Peres ignored his grandmother’s diagnosis until two years later he realized she had forgotten who he was for a moment. Aguzzoli and her family were left to their own devices by the public health system. They were not referred to organizations or given any additional support.
According to Dr. Alexandre Kalache, President of the International Longevity Center – Brazil, this is standard practice in the country. “It is rare for someone to receive aftercare if they are diagnosed with Alzheimer’s… We do not have a national policy. Only one in four countries has a good national plan to tackle dementia. This is a big problem.”
Alzheimer’s and dementia remain more widely stigmatized and misunderstood, even among health care professionals, Kalache adds. This does not bode well for a growing population of the elderly in Brazil. There are 33 million people over the age of 60 in the country, he says; in less than 30 years there will be 67 million.
Estimates put the number of people with dementia in Brazil at 1.5 million. “Developing countries are getting old in less time with no resources and with poverty,” Kalache added.
Driven by a lack of understanding around Alzheimer’s disease and an immense love for his grandmother, Peres has devoted his life to raising awareness of the condition. Initially, he created a Facebook page that kept track of what he and his family experienced during his grandmother’s journey with Alzheimer’s disease.
Peres wrote about conversations and situations between him and his grandmother, as well as giving tips for coping with certain behaviors and situations. He wrote about their interactions with humor and the page grew to about 150,000 followers.
Part of the reason for doing it was to show how to live a fulfilling life with Alzheimer’s disease. He says: “There were strange moments when my grandmother suddenly yelled at me in the street and called the police and help. Yes, those weird moments happen, but that doesn’t mean you won’t have good moments too.”
There was one experience he will never forget. His grandmother had always wanted to visit Iguaçu Falls, but was too afraid to get on a plane before she was diagnosed with Alzheimer’s. One day he asked if she would consider flying and she answered yes. “She was changed by Alzheimer’s disease,” Peres says. “I said to my mother, ‘this is our chance, let’s get her.’ We went. It was a hellish journey. She got there and cried. It was her dream and she was amazed by the view.”
Back at the hotel she forgot what had happened and people wondered if it had been worth it. But, as Peres says, “I saw her excitement when she was there. It’s not about the memories, it’s about the emotion.”
After Aguzzoli’s death in 2013, Peres decided to publish a book they had written together about their journey along with Alzheimer’s disease.

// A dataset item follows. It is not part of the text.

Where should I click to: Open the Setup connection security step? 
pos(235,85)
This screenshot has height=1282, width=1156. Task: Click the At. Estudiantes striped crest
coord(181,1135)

More than 300,000 copies have been sold and Peres has gone on to write four other books on the condition, some aimed at children.

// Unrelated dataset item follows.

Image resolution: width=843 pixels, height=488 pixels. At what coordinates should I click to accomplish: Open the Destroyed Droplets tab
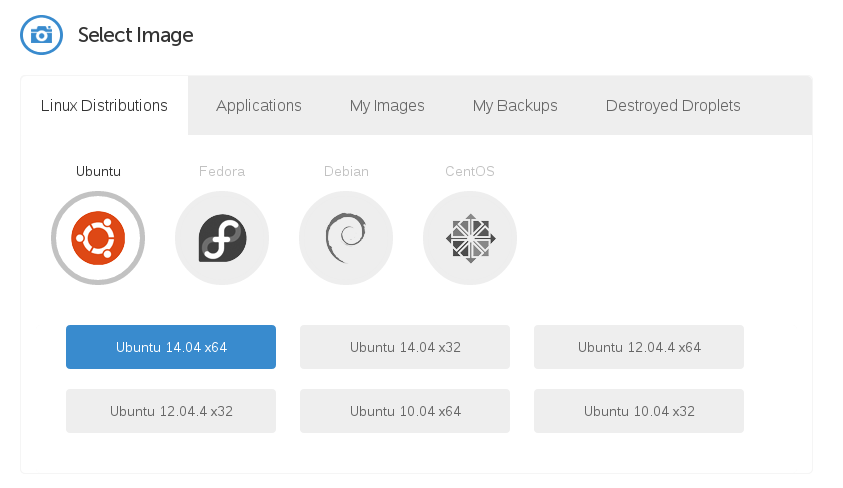coord(673,105)
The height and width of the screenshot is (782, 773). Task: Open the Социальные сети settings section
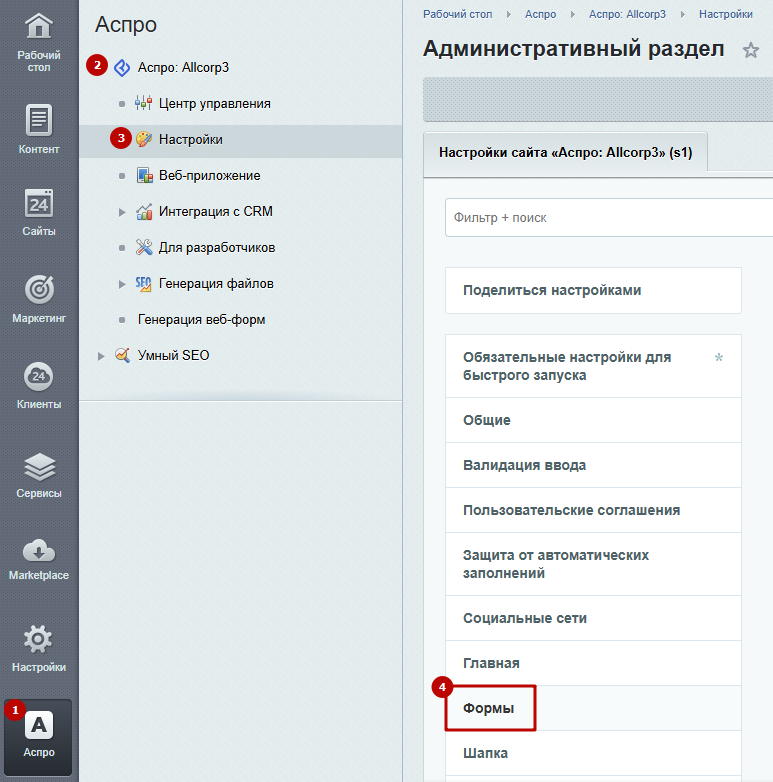point(525,618)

Today he is closely involved with the International Longevity Center – Brazil, as well as with a patient organization; he is a member of the World young leaders in dementia and also the director of an institute that bears his grandmother’s name, Instituto Vovo Nilvacpromoting innovation in dementia.

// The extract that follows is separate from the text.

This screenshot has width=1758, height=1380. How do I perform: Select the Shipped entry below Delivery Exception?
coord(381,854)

As part of his work, he, along with two others, plans to bring together people with dementia and their carers, as well as researchers, lawyers and health professionals to walk 50 miles of the Camino de Santiago, a pilgrimage in northern Spain, more than four days next year. The aim is to draw attention to the importance of developing friendlier societies for families with dementia. A documentary about the project is in the works.
“It’s a project to empower people with dementia and their families,” he says. “After getting a label, people will say you can’t travel, you can’t walk the Camino, there’s nothing more you can do. We do the opposite.”